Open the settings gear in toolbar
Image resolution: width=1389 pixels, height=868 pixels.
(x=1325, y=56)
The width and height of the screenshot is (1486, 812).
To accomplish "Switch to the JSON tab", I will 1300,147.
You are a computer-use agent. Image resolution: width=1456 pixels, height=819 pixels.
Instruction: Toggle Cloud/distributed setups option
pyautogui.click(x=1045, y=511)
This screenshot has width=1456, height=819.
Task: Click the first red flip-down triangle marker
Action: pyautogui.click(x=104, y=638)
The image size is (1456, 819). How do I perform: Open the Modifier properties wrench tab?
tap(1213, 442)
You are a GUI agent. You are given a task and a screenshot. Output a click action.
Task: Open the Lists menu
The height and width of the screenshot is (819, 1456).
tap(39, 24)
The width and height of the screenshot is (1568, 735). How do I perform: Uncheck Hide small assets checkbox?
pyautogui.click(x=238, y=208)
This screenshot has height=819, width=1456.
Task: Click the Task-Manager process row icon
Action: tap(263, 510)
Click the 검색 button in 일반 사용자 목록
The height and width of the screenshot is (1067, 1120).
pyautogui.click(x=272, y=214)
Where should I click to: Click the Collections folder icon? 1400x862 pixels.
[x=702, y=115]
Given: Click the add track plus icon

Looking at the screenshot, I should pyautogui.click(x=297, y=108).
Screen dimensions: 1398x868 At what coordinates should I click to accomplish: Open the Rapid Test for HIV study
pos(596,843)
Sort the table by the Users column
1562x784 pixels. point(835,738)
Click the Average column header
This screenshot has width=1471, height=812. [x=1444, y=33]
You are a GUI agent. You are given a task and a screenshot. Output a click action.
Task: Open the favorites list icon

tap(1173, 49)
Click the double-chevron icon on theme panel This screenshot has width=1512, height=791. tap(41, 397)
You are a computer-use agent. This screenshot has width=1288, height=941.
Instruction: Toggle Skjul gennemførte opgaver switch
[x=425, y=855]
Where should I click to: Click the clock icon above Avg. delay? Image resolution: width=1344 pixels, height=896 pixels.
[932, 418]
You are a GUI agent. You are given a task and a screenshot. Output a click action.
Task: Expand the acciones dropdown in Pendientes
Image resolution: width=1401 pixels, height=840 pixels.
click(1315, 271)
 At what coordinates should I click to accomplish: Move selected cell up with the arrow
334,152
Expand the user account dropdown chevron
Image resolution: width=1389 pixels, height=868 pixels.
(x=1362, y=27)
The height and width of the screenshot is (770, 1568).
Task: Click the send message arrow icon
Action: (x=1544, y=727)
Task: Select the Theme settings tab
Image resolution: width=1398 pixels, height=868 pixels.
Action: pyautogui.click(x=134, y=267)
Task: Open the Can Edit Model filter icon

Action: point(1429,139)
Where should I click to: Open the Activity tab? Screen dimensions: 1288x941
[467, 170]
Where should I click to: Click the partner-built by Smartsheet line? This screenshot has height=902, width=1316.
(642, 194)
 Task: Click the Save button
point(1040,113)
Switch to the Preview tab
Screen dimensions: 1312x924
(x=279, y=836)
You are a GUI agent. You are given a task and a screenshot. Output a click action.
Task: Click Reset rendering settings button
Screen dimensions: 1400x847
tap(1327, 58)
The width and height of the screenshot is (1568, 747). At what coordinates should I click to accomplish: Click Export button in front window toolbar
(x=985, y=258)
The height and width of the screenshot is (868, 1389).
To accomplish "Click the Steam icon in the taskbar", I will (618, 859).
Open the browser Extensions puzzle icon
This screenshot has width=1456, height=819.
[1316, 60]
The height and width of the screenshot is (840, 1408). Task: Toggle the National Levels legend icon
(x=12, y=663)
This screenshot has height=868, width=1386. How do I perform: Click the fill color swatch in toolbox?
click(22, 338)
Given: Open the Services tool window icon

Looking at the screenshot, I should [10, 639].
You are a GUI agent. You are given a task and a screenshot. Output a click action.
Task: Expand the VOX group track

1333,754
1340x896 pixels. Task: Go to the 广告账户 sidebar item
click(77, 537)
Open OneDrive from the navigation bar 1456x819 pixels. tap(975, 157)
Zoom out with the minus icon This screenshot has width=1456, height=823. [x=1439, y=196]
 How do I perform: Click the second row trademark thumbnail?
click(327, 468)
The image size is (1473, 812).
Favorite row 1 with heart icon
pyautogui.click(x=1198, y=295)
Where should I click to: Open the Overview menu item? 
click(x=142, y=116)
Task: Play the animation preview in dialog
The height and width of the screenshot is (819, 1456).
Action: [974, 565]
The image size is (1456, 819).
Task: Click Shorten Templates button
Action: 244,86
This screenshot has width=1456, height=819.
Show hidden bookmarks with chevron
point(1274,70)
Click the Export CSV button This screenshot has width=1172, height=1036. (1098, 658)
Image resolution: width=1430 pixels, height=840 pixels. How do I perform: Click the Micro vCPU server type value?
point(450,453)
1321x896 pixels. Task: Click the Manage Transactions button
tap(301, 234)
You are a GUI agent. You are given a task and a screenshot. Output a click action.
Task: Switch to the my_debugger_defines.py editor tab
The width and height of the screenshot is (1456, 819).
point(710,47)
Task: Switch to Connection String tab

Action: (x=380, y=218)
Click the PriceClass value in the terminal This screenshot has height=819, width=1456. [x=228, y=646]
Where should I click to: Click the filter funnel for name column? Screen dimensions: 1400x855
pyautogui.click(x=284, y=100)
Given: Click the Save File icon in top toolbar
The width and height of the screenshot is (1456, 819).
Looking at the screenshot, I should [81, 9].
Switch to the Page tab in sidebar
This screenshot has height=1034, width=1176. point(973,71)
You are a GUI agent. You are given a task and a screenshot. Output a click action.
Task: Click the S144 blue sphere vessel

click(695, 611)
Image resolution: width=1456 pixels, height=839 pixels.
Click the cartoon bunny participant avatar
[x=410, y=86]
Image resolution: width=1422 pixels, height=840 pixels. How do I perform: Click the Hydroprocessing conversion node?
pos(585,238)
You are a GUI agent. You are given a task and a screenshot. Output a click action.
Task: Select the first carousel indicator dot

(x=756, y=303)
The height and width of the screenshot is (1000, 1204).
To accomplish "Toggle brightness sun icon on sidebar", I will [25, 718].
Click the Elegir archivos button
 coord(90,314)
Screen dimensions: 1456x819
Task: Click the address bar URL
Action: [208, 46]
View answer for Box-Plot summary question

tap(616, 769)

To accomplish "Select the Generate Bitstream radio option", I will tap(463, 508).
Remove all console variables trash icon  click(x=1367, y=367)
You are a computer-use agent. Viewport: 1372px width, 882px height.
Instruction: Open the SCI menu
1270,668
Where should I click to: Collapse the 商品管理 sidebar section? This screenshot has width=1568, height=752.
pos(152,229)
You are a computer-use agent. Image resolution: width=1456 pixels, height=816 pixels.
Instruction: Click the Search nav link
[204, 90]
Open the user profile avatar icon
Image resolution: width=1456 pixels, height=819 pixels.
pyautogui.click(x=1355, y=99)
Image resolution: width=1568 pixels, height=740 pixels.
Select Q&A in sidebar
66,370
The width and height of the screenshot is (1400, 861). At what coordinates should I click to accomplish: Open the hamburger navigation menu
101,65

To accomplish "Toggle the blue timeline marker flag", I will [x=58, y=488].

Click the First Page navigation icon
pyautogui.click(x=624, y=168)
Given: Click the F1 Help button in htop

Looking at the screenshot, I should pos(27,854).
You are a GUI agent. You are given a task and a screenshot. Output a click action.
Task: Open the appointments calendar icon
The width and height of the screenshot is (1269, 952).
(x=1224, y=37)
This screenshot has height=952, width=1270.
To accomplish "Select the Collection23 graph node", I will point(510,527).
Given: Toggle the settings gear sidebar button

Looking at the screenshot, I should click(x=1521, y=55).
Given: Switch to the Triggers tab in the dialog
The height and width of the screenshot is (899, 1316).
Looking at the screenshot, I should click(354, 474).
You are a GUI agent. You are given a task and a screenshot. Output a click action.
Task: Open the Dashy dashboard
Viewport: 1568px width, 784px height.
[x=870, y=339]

···

WORK TASK:
Using the entries, return every line where the word "dialog" can be found.

WRITTEN ANSWER:
Task: Play the animation preview in dialog
Given: Switch to the Triggers tab in the dialog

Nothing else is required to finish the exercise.